This only goes to show that there is no true dialogue. Art has reached a point of non-correctability, a sort of stretched out "now" with no future. A recycling of stances and poses, with a subtle change of shoes. Art theory is now like a math theory: one that allows for infinite spreading along the x-axis, but no movement at all along the y-axis. We may go as far afield as we like, that is, but may not climb.
      The avant garde owns the museums, the universities, the critics, the NEA (what is left of it), the magazines. It chants "Pluralism" at the same time that it viciously attacks any theoretical dissent and ostracizes any artist who will not capitulate. The artist's confidence has become so enfeebled, so devitalized, by a century of psychological strafing that it cannot imagine existing without the life-support system sold by the institutions. And in the rare case where an artist crawls from the ooze with his pen, or massages his larynx and prepares a fateful "yop," he finds the audience elsewhere: listening to a curator at MOMA lecture on the proper subject matter—or the exact philosophical stance—for the artist. Or reading the latest press junket from the priests of PoMo at
ARTnews or The Nation.

The truth is, art is not a political category. It is not the property or the tool of the left or of the right. It is neither elitist nor egalitarian. It is personal. It is the gift from the individual to the group, and does not empower anyone. But it can only flourish in the group if it has bi-partisan support. It requires the goodwill, and the freedom from undue influence, from both sides.
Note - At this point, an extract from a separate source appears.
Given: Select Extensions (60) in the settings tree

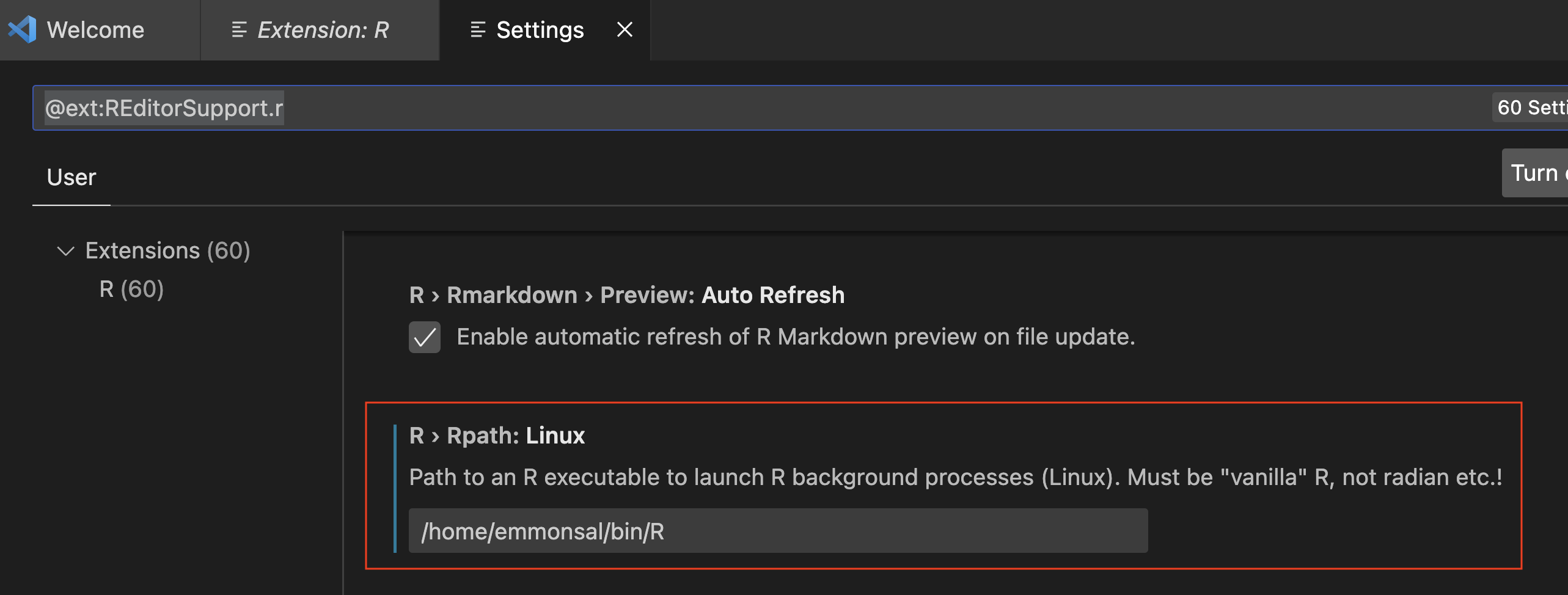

Currently it has it from neither, but its greater enemy is on the left. This is simply because the left owns art. By the accepted definitions, what the right likes is no longer called art. It is called kitsch or pastiche or decoration or whatnot. But it is not even considered a contender for contemporary art history books. It does not make it into the top museums or the top galleries. The upper financial echelons of contemporary art are exclusively the territory of modernism and postmodernism. No living artist that is accepted by the right is getting millions for a painting. Andrew Wyeth comes close, but he is the only exception. Even the mainstream, bipartisan magazines and newspapers, like
Time, Newsweek, and The New York Times, do not report on the art preferred by the right (as well as by many others across the political spectrum). The Wall Street Journal very rarely carries a piece on the non avant garde, but even then, the tone is almost always derogatory.
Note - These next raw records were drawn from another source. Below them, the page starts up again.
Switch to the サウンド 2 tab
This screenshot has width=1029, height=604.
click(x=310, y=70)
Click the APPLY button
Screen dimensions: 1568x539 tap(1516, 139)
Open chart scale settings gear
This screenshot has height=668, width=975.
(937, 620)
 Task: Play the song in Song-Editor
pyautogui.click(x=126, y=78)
      I mention this not to defend the right or the art it prefers. I mention it as proof that most of the pressure on artists to conform to current fashion and policy is from the left. A young artist, no matter how progressive politically, does not need to attack the Republican party or the right because the right has no power in art. An artist does not need to watch his right flank because he is in no danger of being chewed up by conservative zealots. Conservative zealots have nothing to do with the current definition of art. They occasionally complain about its worst excesses, but this is a only a negative power of a very small sort—exceedingly small because they almost never win. They are still losing each and every PR battle.
      It is the artist's left flank that is under constant pressure and constant attack. The list of tabooed subjects, moods, treatments, motifs, and genres is endless, although few things on this list would seem to have an immediate interest to the left. As I list some of these taboos, keep in mind that this all falls under the rubric of Pluralism—where "everything is allowed." Everything except. . . .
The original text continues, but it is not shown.